森辺一樹(以下、森辺):皆さん、こんにちは。SPYDERの森辺です。
今日も前回に引き続き、先進グローバル企業の強さの秘密ということでお話をしていきたいと思います。前回、「3つぐらいありますね」というお話をして、その1つ目のお話をしたと思います。
先駆者メリットを最大化するための早期の判断とか進出が非常にうまいと、新興国市場に関しても。日本企業はどうしても出遅れ感がありますよねという話をして。「なぜこんなに早く決められるの?」というお話で、彼らの組織の中のマインドセットとして、誰よりも早く動くということが、誰よりも早く失敗するということにつながって、それが誰よりも早く学ぶということに結果としてつながるので、最終的には誰よりも早く成功するという、この好循環の仕組みを分かっている、サイクルを分かっているので、早く動くということが勝ちになるんだよと。
一方で、日本企業の場合は、早く動いて失敗したらどうなんだということで、その敗者復活戦がなかなかしにくい、ミスを嫌うというね、こういう背景があるのでなかなか動けないので、石橋を叩いて叩いて叩き過ぎて動けないから「NATO」だと言って、「No Action Talk Only」と言ってASEAN市場から揶揄されるという、そんなお話をしたんですが。私が今まで過去、いろんな先進グローバル企業にインタビューをする中で見えてきたものというのは、こういう好循環の仕組みが非常に理解されているよねと。その中で、この日本の失われた30年とかっていう長きにわたる時間の中で、かつてのオールドエコノミーの時代って、日本企業は戦後急激な成長を遂げたんだけども、そのあと、いわゆる戦い方が大きく変わってしまった。ガラケーからスマホに、それからインターネットが登場して、ITが出てきたタイミングでなかなかこう、ハードからソフトの戦いになったときに、日本企業というのはなかなか勝利ができなくなってしまったと。
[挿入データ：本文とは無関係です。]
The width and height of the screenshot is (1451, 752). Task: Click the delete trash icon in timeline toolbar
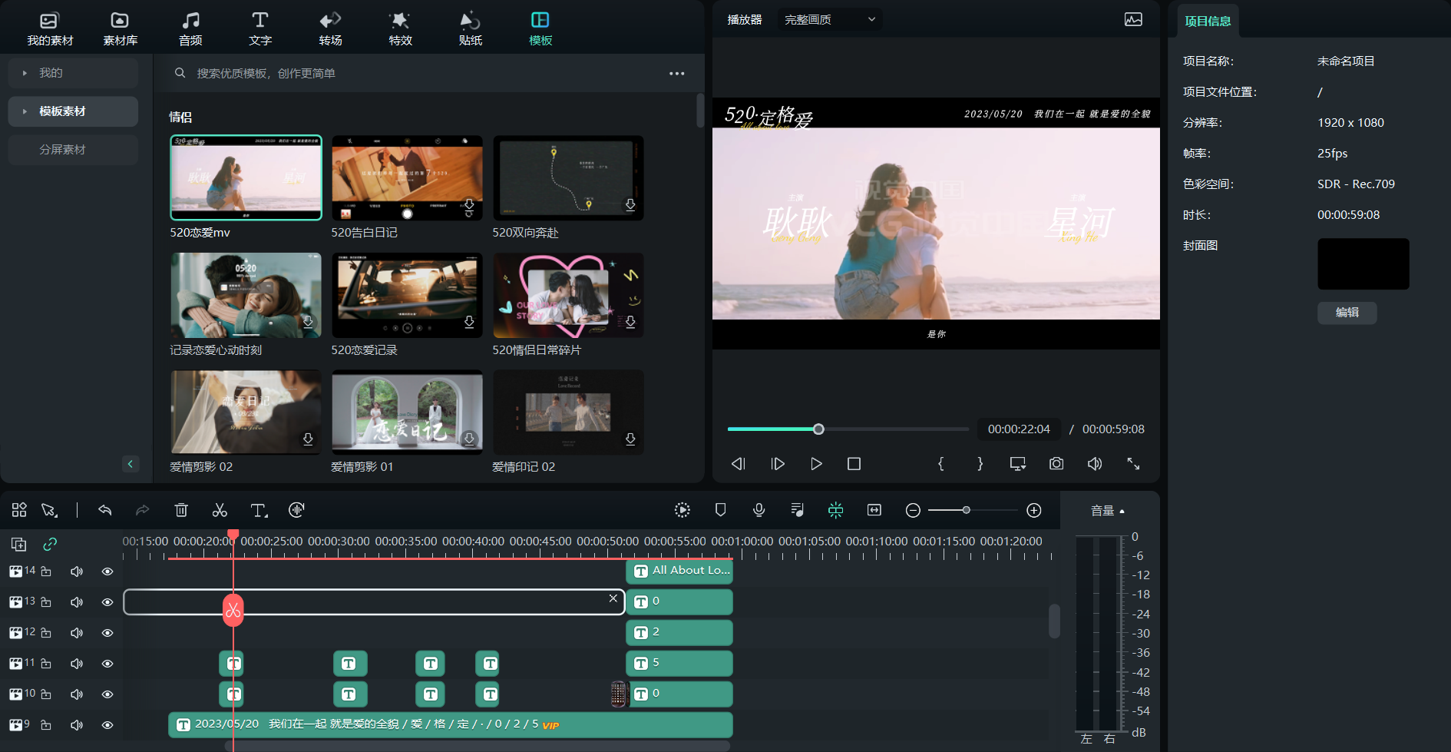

その中で1つあるのが、ディスラプティブ・イノベーションという言葉があるんですけど、日本語に訳すと破壊的イノベーションという、米国の経営学者のクレイトン・クリステンセン先生が提唱した概念なんですけど、すでに確立された技術であったり、ビジネスモデルによって形成されている既存市場や既存業界の構造そのものを劇的に変えてしまうようなイノベーションのことを言うんですよね。例えば、Uberなんかそうですよね。タクシー、日本だとUberは規制であまりみんなUber Eatsのほうがメインだと思っているかもしれないですけど、基本的には配車サービスなわけですね。日本では配車というのはタクシー会社、人と車を雇用して、車を購入してやるというものですけども、Uberというのは基本的に車を持っている個人が空いた時間でUberのシステムにつないで配車サービスを提供するので、1台の車も持たずに1人の運転手も雇わずに世界最大の配車サービス会社になったというのがUberですけども。こういうディスラプティブ・イノベーション、戦いですよね。テスラなんか、まさに今、電気自動車で今までのエンジンを軸とした自動車の業界を破壊しようとしている。まだ完了していないのでどうなるか分かりませんけども、おそらくディスラプティブ・イノベーションになるだろうと。
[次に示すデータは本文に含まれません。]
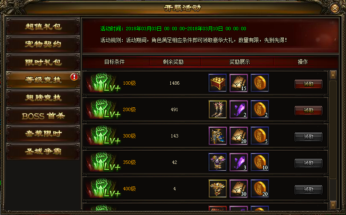
Task: Open the BOSS首杀 tab
Action: (43, 116)
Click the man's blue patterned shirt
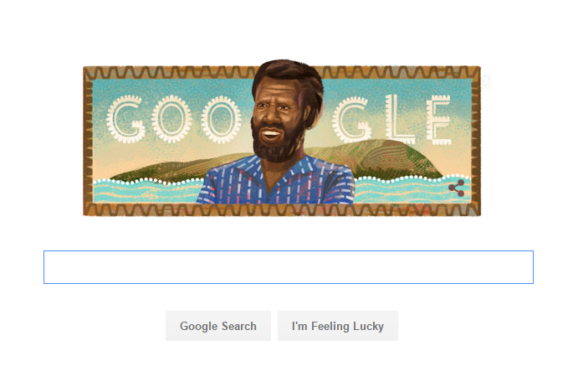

そう考えてみると、なかなか日本からこのディスラプティブ・イノベーションの類のようなものって出てこなくて。欧米を真似したようなもの、アメリカを、シリコンバレーを真似たようなものは出てきて、ある程度ユニコーンに育つものの、日本初のディスラプティブ・イノベーションというのはなかなか出てきてなくて。そう考えると、過去どうなんだろうなというふうに考えたときに、ソニーのウォークマンなんかまさにディスラプティブ・イノベーション。今まで音楽って部屋の中で座って聞く、そういう概念を、音楽を持ち歩くと、そういう概念になって、今の世界が広がっているわけですから、あれはまさにディスラプティブ・イノベーションだったわけですよね。なので、日本もディスラプティブ・イノベーションは生んできたし、過去生めていると。でも、その当時の企業ってどうだったんだろうって考えたときに、やっぱり創業間もなかったし、誰よりも早く動いて、誰よりも早く失敗をして、それをものともせず誰よりも早くその失敗から学んで、結果として誰よりも早く成功するという、この好循環を受け入れられてきたんじゃないかなと、組織としてね。なので、破壊的イノベーションみたいなものを生めてきたんだと思うんですね。
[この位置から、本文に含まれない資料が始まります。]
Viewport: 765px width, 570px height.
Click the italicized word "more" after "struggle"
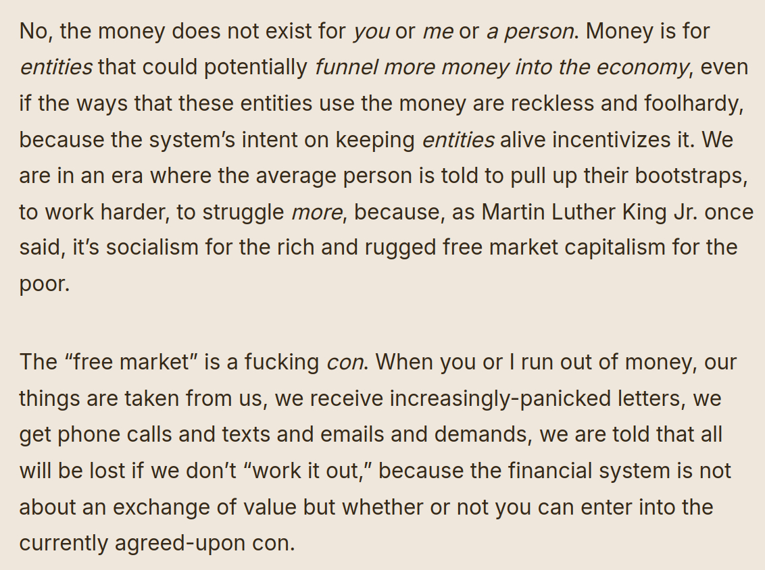tap(317, 212)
でも、それがなかなか生めなくなってきていて、その状態で新興国市場でじゃあ戦うと言っても、新興国の企業もリバース・イノベーションなんて言って、新興国初のイノベーションが先進国で浸透していくというものをリバース・イノベーションと言うんですけども、そういったものも生まれる中で、やっぱりイノベーションが生めない日本企業のそもそもの根源というのが何かと言うと、やっぱり失敗に対するノー、ネガティブなイメージ、イメージというか、ネガティブな待遇も含めてすべてだと思うんですけども、いかに失敗を良しとするって、言葉だけじゃなくて、組織全体として受け入れていくかということをやっぱりつくり上げていかなきゃいけない。
先進的なグローバル企業、私が見てきた先進的なグローバル企業は、少なくともこの失敗をやはり成功に変えていくという好循環サイクルが概念としてしっかりと理解されているので、彼らは早く判断ができるんですよと。日本企業がより判断を早期にする、できる組織に変わるというためには、やはりそういうサイクルの理解が必要なんだろうなというふうに思います。
今日も話が長くなってしまって申し訳ございません。これぐらいにしたいと思います。また次回お会いいたしましょう。